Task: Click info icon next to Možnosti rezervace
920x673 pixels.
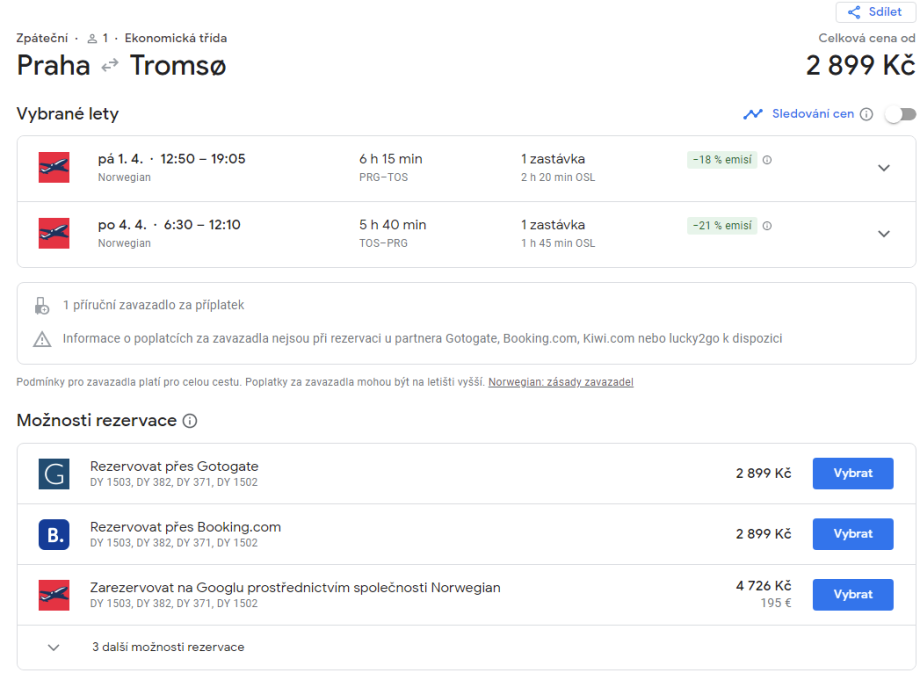Action: click(190, 421)
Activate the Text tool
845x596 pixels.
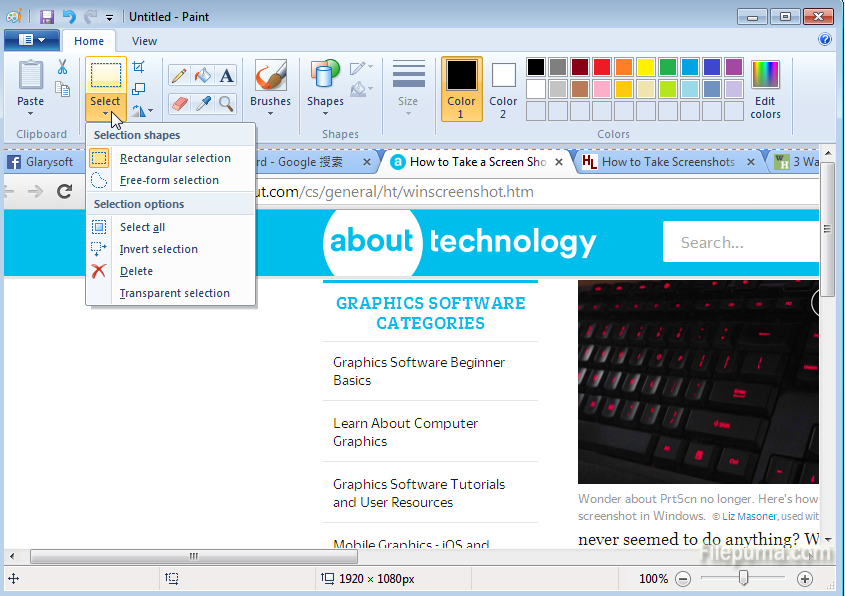tap(227, 76)
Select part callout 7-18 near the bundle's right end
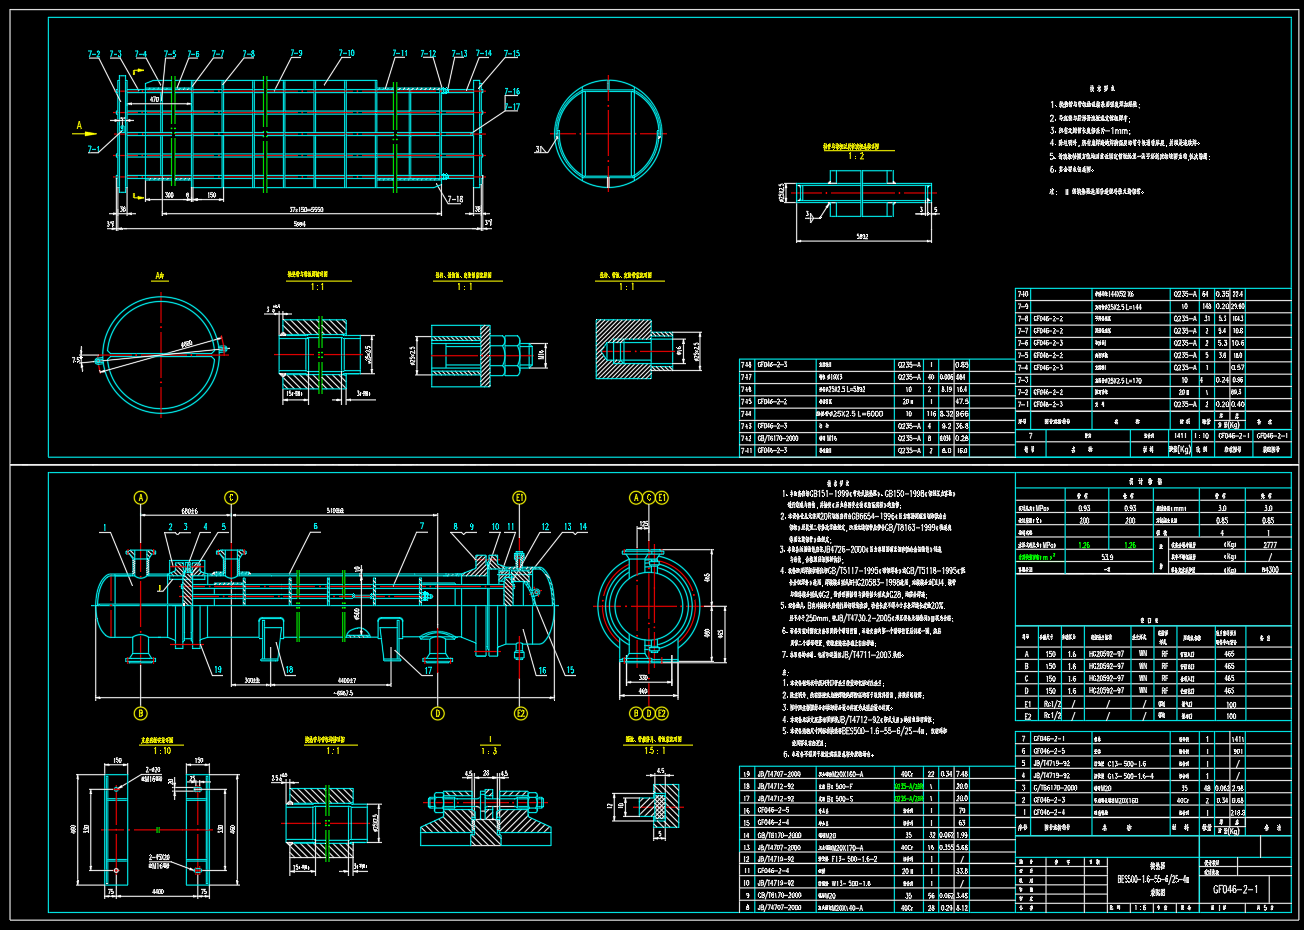This screenshot has height=930, width=1304. coord(454,199)
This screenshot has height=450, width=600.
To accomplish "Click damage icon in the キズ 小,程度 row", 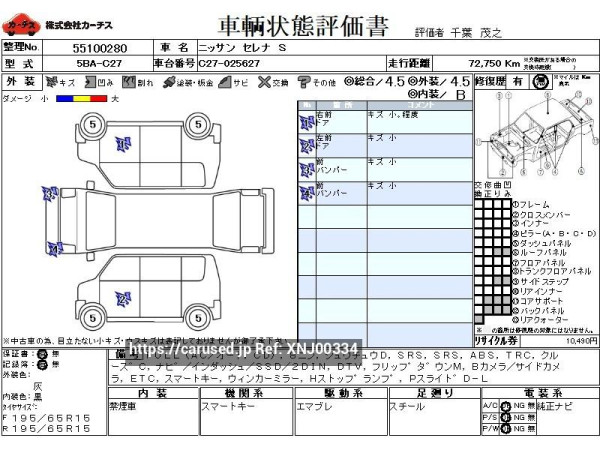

•••

■ Written problem ■
Can you swap every "icon" in the data above for "symbol" and write the data out again with nothing else changed and the pictures left out?

■ Answer ■
Task: Click info symbol next to Možnosti rezervace
920x673 pixels.
Action: click(190, 421)
Activate the Text tool
845x596 pixels.
tap(227, 76)
Select part callout 7-18 near the bundle's right end
This screenshot has height=930, width=1304. coord(454,199)
This screenshot has height=450, width=600.
To accomplish "Click damage symbol in the キズ 小,程度 row", 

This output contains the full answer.